The chance to drive a Formula 1 car is in the hands of one mobile gamer
The idea of making a racing driver out of a gamer has been around for the best part of a decade now and is all but an accepted route into motor racing. But when you’re chiselling a racing driver out of a mobile gamer, it’s difficult not to be anything other than sceptical.
Console gaming has tangible elements, namely a wheel and pedals, rather than tilting a phone and tapping its buttons. But soon we’ll see exactly how mobile gaming transfers onto the track because mobile game Gear.Club will put a gamer in a Williams FW33 and let them loose – alone – on Magny-Cours.
There is precedence, of sorts. The much-publicised World’s Fastest Gamer competition reserved one seat for a Gear.Club racer, and Henrik Drue from Denmark filled it. Naturally, he grew up with a diet of Tom Kristensen and Le Mans, via IndyCar.
“When I was young I went to the United States with my father,” explains Drue. “We watched IndyCar racing, which was where it started for me. When we got home I followed IndyCar and began watching Formula 1 and Le Mans.
“Tom Kristensen is the biggest motor sport name in Denmark, we’ve had some come and go in F1, obviously, but it’s still Kristensen. When I was preparing for WFG I actually met some of his team. I met his manager, and they gave me some advice about simulator and in the car.”
The WFG final last year gave Drue some of his first experience of sim racing with wheel and pedals, naturally putting him at a disadvantage to his rivals.
“I’m not really a natural gamer,” he admits, “so I hadn’t really tried the other platforms. Compared to Gear.Club they are obviously more realistic, but there are some advantages to a mobile game. You don’t have the hardware or software as you do with an Xbox or computer, so things are simplified. But you still get a feel, trying to hit the racing lines and optimising your cornering and braking points, which is the same in every platform.”

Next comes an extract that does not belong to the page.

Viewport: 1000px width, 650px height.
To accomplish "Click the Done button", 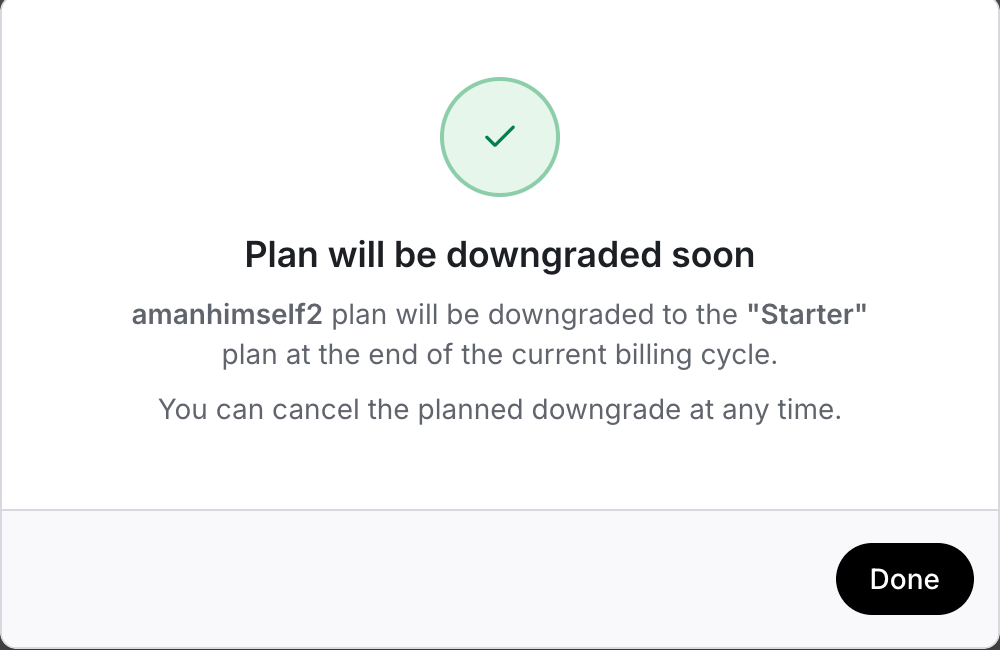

Getting to the flag in each race in the WFG final at Woking was achievement enough for Drue, he says, because he “was more used to sitting on my couch turning an iPad left or right.”
Next for the finalists of Gear.Club’s competition is a visit to Bedford Autodrome to battle it out for the Magny-Cours drive. The six winners will drive and compete over a series of timed challenges, the best heading to the cockpit of the Williams.
Drue, with his McLaren experience, could be best placed to win the French trip. The World’s Fastest Gamer competition last year put its finalists through their paces mentally and physically, including spending time in McLaren’s industry-leading simulator.
“It surprised me how physical it was in the McLaren sim. When you have to brake, you have to apply around 100kg of pressure to brake at maximum. It moves around, with feedback through the wheel and pedals which obviously is lacking on a mobile.”
Related:
It’s unlikely, believes Drue, that mobile gaming will have its own Lucas Ordoñez or Jann Mardenborough moment that sees a graduate reach the top of racing (Le Mans, in their case). And while money and careers are being made in console gaming, Drue is unsure whether that will filter to the mobile equivalent.
“Mobile racing is new, it’s much more established in the PC and console world,” he says. “Tablets are more accessible than the expensive gaming rigs you need on PC or console racing, so it’s easier to compete at a fair level. But it’s restricted by hardware because it’s less easy to have multiplayer racing, and so far it’s been time-trial based. For a spectator, that makes it more difficult.
“There aren’t that many competitions, either, I have entered the ones I have found in Real Racing and Gear.Club. I’ll enter any more that come up because I think I have the talent.”
Few competitions will be able to match the prize on offer with developer Millenial Sports: a once-in-a-lifetime drive at Magny-Cours.